However, it was not written as a plan of action for the coming revolution in Russia. In fact, the revolutionary events of 1917 receive only a handful of mentions in its pages. A proposed seventh chapter dealing with the Russian revolutions of 1905 and February 1917 was never completed.8 The state and revolution is part a work of theory and part a polemic, aimed at Lenin’s opponents in the Second International parties, who also claimed to adhere to the Marxist tradition - above all Karl Kautsky. It does not discuss Russia’s atypical (from a western European socialist perspective) political and social conditions and the special challenges these posed to Marxist revolutionaries. It was intended as a contribution to general socialist theory.

The state and revolution also served as a project of personal clarification. It had an origin in a 1916 dispute between Lenin and his fellow Bolshevik, the young theorist, Nikolai Bukharin, on the question of the state.9 Lenin had condemned as “unMarxist and unsocialist”10 some of the formulations in an article by Bukharin11 that Lenin refused to publish. At the time, Lenin promised to examine the issue in greater length and - as a result of his reading and note-taking (in a blue-bound journal that, as an anxious Lenin later reported to Kamenev, was left for a period of 1917 in Stockholm) - came to conclusions that were much closer to those of Bukharin than he had anticipated at the outset. In a note to a 1925 edition of the article which initiated the dispute with Lenin, Bukharin writes that at the Sixth Congress of the Bolsheviks, held semi-illegally in Petrograd in July 1917, in Lenin’s absence, his wife, Nadezhda Krupskaya, passed on a message: “VI asked me to tell you that he no longer has any disagreements with you on the question of the state.”12

Lenin’s central finding in The state and revolution is that the state is a historical phenomenon associated with class society. It came into existence with the emergence several thousand years ago of social stratification and hierarchy. It is an organ by which the ruling elite exercises political, social and economic control over subordinate classes - especially the direct producers of the social product: ie, through most of history the peasantry, but latterly, in the advanced countries of Europe and North America, the working class.
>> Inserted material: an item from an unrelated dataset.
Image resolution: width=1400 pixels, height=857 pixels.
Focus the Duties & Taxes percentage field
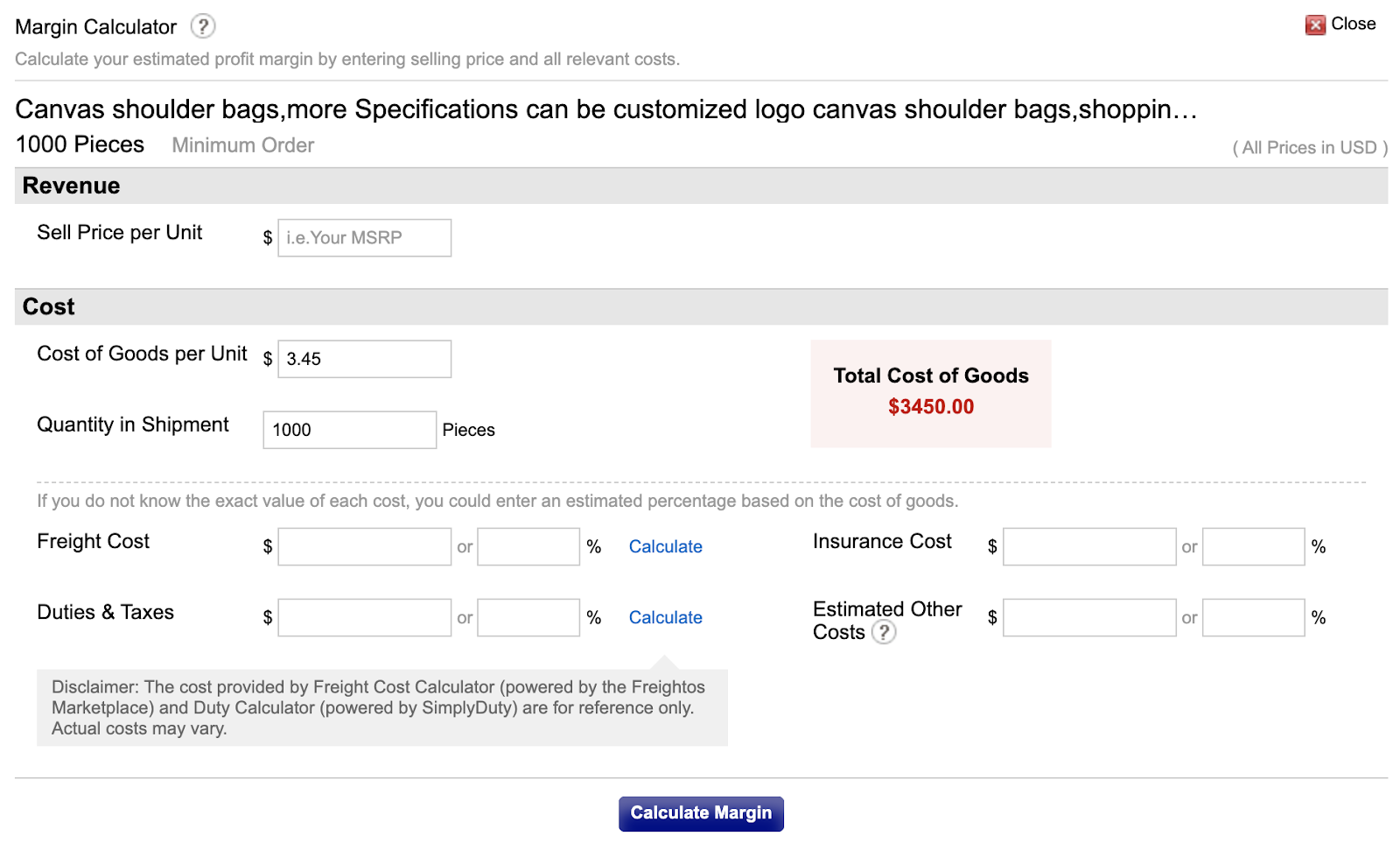tap(528, 618)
The chief defining features of the state are its bureaucracy and its control of armed bodies of men, along with institutions of coercion of all types, such as prisons.

When the working class revolution succeeds in creating a society in which everyone is a worker and none monopolises the means of production to live off the work of others, classes would dissolve (since Marxists define classes by their relationship to the means of production). Then the state as an instrument of class control and oppression would also become redundant. Lenin quotes from Engels’ The origin of the family, private property and the state (the same passage indeed that Bukharin had quoted in his article):

We are now rapidly approaching a stage in the development of production, at which the existence of these classes not only will have ceased to be a necessity, but will become a positive hindrance to production. They will fall as inevitably as they arose at an earlier stage. Along with them, the state will inevitably fall. Society, which will reorganise production on the basis of a free and equal association of the producers, will put the whole machinery of the state where it will then belong: into a museum of antiquities, by the side of the spinning wheel and the bronze axe.13

If the dispute with Bukharin spurred Lenin to embark on his research, it is those he describes as the “opportunists” of the socialist movement who now are the principle target of his ire - with the anarchists only a secondary target. Bukharin is not mentioned.
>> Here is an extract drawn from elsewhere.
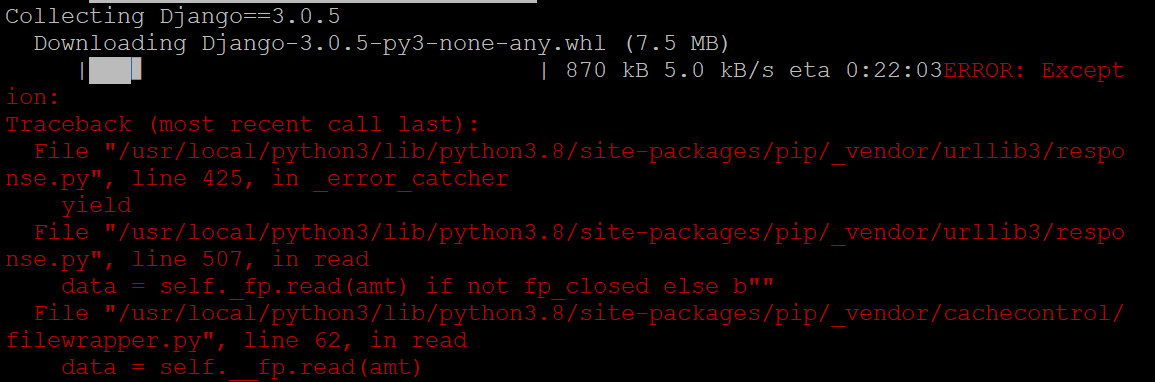Screen dimensions: 1155x382
Task: Click the '(7.5 MB)' file size text
Action: [677, 43]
Lenin observes that Engels’ use of the phrase, “withering away”, in relation to the state in the famous passage from Anti-Dühring14 has been misused to support gradualist, non-revolutionary approaches to social change. But Engels was talking not about the state created to defend the capitalist social system (the ‘bourgeois’ state), but of the state the workers’ revolution creates. This state is characterised by Lenin as “the dictatorship of the proletariat”, as “a special coercive force for the suppression of the bourgeoisie by the proletariat.”
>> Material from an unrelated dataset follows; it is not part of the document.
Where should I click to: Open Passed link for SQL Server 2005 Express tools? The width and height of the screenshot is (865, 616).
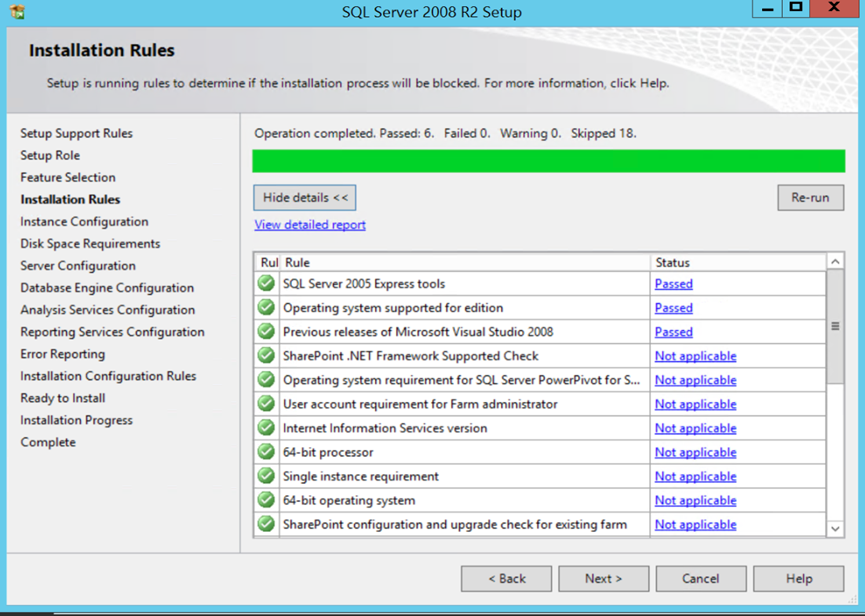(x=673, y=284)

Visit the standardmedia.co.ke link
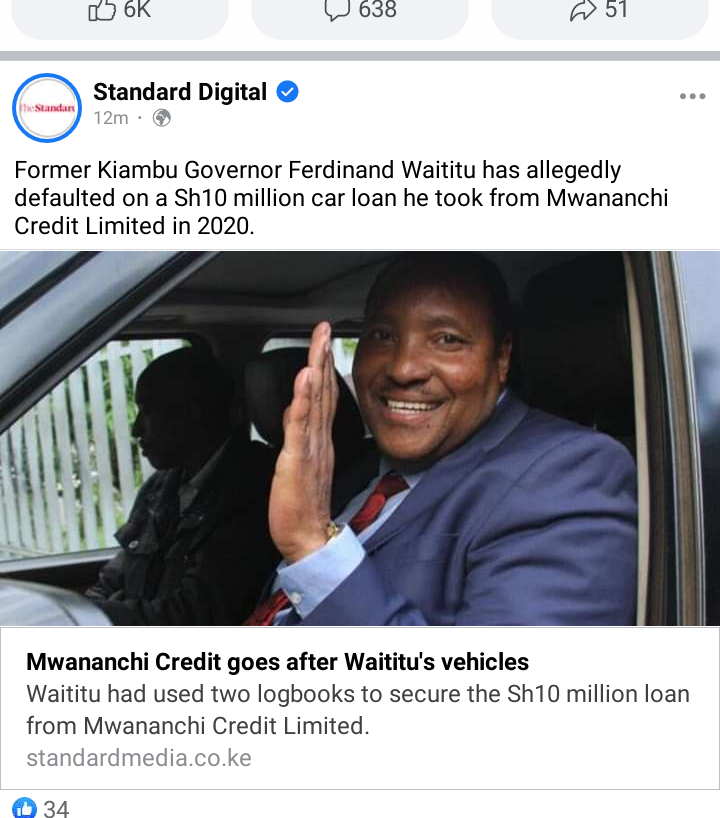[139, 757]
The ‘dictatorship of the proletariat’ has caused considerable confusion down the years. Hal Draper has performed an important work of intellectual archaeology in identifying each occasion on which Marx or Engels mention the dictatorship of the proletariat.15 He finds only 12 instances, clustered in three time periods: post-1848, in discussions of the Paris Commune, and in Engels’ latter years. Draper insists that Marx and Engels use the phrase exclusively as a synonym for a “workers’ state” or “the political rule of the working class” (what in the Communist manifesto is called “winning the battle for democracy”).

Draper speculates that Marx and Engels, consciously or not, turn to the phrase when engaging with the very ‘revolutionary’ followers of Louis Blanqui, in order to differentiate the class rule the ‘Marx party’ advocated from the rule of a revolutionary elite, for which Blanqui was organising.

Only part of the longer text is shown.